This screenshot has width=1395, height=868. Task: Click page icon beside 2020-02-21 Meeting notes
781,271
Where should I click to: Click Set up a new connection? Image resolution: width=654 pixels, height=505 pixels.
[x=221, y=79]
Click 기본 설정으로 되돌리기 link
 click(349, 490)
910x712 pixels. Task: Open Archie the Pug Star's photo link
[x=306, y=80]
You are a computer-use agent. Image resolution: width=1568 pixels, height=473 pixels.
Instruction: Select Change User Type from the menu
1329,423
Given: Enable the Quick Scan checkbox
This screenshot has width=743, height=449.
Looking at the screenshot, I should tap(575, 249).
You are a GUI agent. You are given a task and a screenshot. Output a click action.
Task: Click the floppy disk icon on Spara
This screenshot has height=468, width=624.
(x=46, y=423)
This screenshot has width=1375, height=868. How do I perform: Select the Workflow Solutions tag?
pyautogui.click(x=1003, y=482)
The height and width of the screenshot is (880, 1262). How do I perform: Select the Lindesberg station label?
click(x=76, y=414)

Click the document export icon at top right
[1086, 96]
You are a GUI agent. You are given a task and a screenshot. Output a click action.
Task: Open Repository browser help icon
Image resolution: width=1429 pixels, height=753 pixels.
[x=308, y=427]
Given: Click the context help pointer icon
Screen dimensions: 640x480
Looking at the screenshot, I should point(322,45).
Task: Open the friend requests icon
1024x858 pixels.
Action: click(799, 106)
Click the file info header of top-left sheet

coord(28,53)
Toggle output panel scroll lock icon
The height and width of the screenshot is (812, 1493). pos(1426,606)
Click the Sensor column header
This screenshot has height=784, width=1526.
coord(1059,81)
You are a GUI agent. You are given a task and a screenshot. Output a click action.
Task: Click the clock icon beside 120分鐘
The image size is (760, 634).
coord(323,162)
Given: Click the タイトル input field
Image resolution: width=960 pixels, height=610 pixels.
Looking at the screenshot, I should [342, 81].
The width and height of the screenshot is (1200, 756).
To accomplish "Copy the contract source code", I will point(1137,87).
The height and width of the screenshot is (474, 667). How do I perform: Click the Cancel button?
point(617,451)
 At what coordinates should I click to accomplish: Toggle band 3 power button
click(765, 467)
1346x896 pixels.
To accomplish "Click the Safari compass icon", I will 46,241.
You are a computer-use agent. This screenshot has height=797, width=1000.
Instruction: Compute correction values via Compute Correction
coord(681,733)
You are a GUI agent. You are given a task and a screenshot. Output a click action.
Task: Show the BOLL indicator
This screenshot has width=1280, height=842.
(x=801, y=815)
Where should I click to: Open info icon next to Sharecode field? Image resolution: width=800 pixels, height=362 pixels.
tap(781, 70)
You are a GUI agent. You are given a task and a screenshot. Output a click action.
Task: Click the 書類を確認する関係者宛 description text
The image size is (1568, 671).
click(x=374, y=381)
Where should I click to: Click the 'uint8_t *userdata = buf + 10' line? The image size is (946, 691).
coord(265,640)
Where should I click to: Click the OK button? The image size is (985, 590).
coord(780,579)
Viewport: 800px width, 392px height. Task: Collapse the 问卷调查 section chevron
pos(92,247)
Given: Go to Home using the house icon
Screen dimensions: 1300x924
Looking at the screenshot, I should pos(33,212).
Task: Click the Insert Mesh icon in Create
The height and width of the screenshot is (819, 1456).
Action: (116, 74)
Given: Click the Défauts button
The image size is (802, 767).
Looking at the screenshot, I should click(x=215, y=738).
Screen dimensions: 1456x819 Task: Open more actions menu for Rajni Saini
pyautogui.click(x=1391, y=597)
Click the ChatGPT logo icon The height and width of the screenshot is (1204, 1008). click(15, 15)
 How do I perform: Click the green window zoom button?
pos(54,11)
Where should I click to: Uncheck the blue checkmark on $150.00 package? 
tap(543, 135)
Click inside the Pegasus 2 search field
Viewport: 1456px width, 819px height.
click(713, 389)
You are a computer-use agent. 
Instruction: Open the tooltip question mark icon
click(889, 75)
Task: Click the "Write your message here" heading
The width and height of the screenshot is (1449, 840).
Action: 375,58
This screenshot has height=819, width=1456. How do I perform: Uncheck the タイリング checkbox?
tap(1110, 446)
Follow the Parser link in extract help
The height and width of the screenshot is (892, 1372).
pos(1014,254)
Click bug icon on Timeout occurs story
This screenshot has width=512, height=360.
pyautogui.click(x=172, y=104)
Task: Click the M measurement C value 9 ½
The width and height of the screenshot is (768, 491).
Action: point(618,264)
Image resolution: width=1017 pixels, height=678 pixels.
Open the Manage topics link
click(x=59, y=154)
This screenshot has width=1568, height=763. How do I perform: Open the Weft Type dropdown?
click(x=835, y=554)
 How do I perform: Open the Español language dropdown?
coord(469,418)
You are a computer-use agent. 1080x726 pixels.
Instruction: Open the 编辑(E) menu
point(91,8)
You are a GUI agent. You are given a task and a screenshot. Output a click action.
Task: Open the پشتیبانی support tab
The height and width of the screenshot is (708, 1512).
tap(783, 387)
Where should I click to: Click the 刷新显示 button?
----------
## What you are asked to do
Could you rewrite every one of the rows above as a numbered list, with the blank lines removed?

## Worked solution
1. This screenshot has width=1395, height=868. Task: Click page icon beside 2020-02-21 Meeting notes
2. 781,271
3. Where should I click to: Click Set up a new connection? Image resolution: width=654 pixels, height=505 pixels.
4. [x=221, y=79]
5. Click 기본 설정으로 되돌리기 link
6.  click(349, 490)
7. 910x712 pixels. Task: Open Archie the Pug Star's photo link
8. [x=306, y=80]
9. You are a computer-use agent. Image resolution: width=1568 pixels, height=473 pixels.
10. Instruction: Select Change User Type from the menu
11. 1329,423
12. Given: Enable the Quick Scan checkbox
13. This screenshot has width=743, height=449.
14. Looking at the screenshot, I should tap(575, 249).
15. You are a GUI agent. You are given a task and a screenshot. Output a click action.
16. Task: Click the floppy disk icon on Spara
17. This screenshot has height=468, width=624.
18. (x=46, y=423)
19. This screenshot has width=1375, height=868. How do I perform: Select the Workflow Solutions tag?
20. pyautogui.click(x=1003, y=482)
21. The height and width of the screenshot is (880, 1262). How do I perform: Select the Lindesberg station label?
22. click(x=76, y=414)
23. Click the document export icon at top right
24. [1086, 96]
25. You are a GUI agent. You are given a task and a screenshot. Output a click action.
26. Task: Open Repository browser help icon
27. Image resolution: width=1429 pixels, height=753 pixels.
28. [x=308, y=427]
29. Given: Click the context help pointer icon
30. Screen dimensions: 640x480
31. Looking at the screenshot, I should point(322,45).
32. Task: Open the friend requests icon
33. 1024x858 pixels.
34. Action: click(799, 106)
35. Click the file info header of top-left sheet
36. coord(28,53)
37. Toggle output panel scroll lock icon
38. The height and width of the screenshot is (812, 1493). pos(1426,606)
39. Click the Sensor column header
40. This screenshot has height=784, width=1526.
41. coord(1059,81)
42. You are a GUI agent. You are given a task and a screenshot. Output a click action.
43. Task: Click the clock icon beside 120分鐘
44. The image size is (760, 634).
45. coord(323,162)
46. Given: Click the タイトル input field
47. Image resolution: width=960 pixels, height=610 pixels.
48. Looking at the screenshot, I should [342, 81].
49. The width and height of the screenshot is (1200, 756).
50. To accomplish "Copy the contract source code", I will point(1137,87).
51. The height and width of the screenshot is (474, 667). How do I perform: Click the Cancel button?
52. point(617,451)
53.  At what coordinates should I click to accomplish: Toggle band 3 power button
54. click(765, 467)
55. 1346x896 pixels.
56. To accomplish "Click the Safari compass icon", I will 46,241.
57. You are a computer-use agent. This screenshot has height=797, width=1000.
58. Instruction: Compute correction values via Compute Correction
59. coord(681,733)
60. You are a GUI agent. You are given a task and a screenshot. Output a click action.
61. Task: Show the BOLL indicator
62. This screenshot has width=1280, height=842.
63. (x=801, y=815)
64. Where should I click to: Open info icon next to Sharecode field? Image resolution: width=800 pixels, height=362 pixels.
65. tap(781, 70)
66. You are a GUI agent. You are given a task and a screenshot. Output a click action.
67. Task: Click the 書類を確認する関係者宛 description text
68. The image size is (1568, 671).
69. click(x=374, y=381)
70. Where should I click to: Click the 'uint8_t *userdata = buf + 10' line? The image size is (946, 691).
71. coord(265,640)
72. Where should I click to: Click the OK button? The image size is (985, 590).
73. coord(780,579)
74. Viewport: 800px width, 392px height. Task: Collapse the 问卷调查 section chevron
75. pos(92,247)
76. Given: Go to Home using the house icon
77. Screen dimensions: 1300x924
78. Looking at the screenshot, I should pos(33,212).
79. Task: Click the Insert Mesh icon in Create
80. The height and width of the screenshot is (819, 1456).
81. Action: (116, 74)
82. Given: Click the Défauts button
83. The image size is (802, 767).
84. Looking at the screenshot, I should click(x=215, y=738).
85. Screen dimensions: 1456x819 Task: Open more actions menu for Rajni Saini
86. pyautogui.click(x=1391, y=597)
87. Click the ChatGPT logo icon The height and width of the screenshot is (1204, 1008). click(15, 15)
88.  How do I perform: Click the green window zoom button?
89. pos(54,11)
90. Where should I click to: Uncheck the blue checkmark on $150.00 package? 
91. tap(543, 135)
92. Click inside the Pegasus 2 search field
93. Viewport: 1456px width, 819px height.
94. click(713, 389)
95. You are a computer-use agent. 
96. Instruction: Open the tooltip question mark icon
97. click(889, 75)
98. Task: Click the "Write your message here" heading
99. The width and height of the screenshot is (1449, 840).
100. Action: 375,58
101. This screenshot has height=819, width=1456. How do I perform: Uncheck the タイリング checkbox?
102. tap(1110, 446)
103. Follow the Parser link in extract help
104. The height and width of the screenshot is (892, 1372).
105. pos(1014,254)
106. Click bug icon on Timeout occurs story
107. This screenshot has width=512, height=360.
108. pyautogui.click(x=172, y=104)
109. Task: Click the M measurement C value 9 ½
110. The width and height of the screenshot is (768, 491).
111. Action: point(618,264)
112. Image resolution: width=1017 pixels, height=678 pixels.
113. Open the Manage topics link
114. click(x=59, y=154)
115. This screenshot has width=1568, height=763. How do I perform: Open the Weft Type dropdown?
116. click(x=835, y=554)
117.  How do I perform: Open the Español language dropdown?
118. coord(469,418)
119. You are a computer-use agent. 1080x726 pixels.
120. Instruction: Open the 编辑(E) menu
121. point(91,8)
122. You are a GUI agent. You are given a task and a screenshot. Output a click action.
123. Task: Open the پشتیبانی support tab
124. The height and width of the screenshot is (708, 1512).
125. tap(783, 387)
126. Where should I click to: Click the 刷新显示 button?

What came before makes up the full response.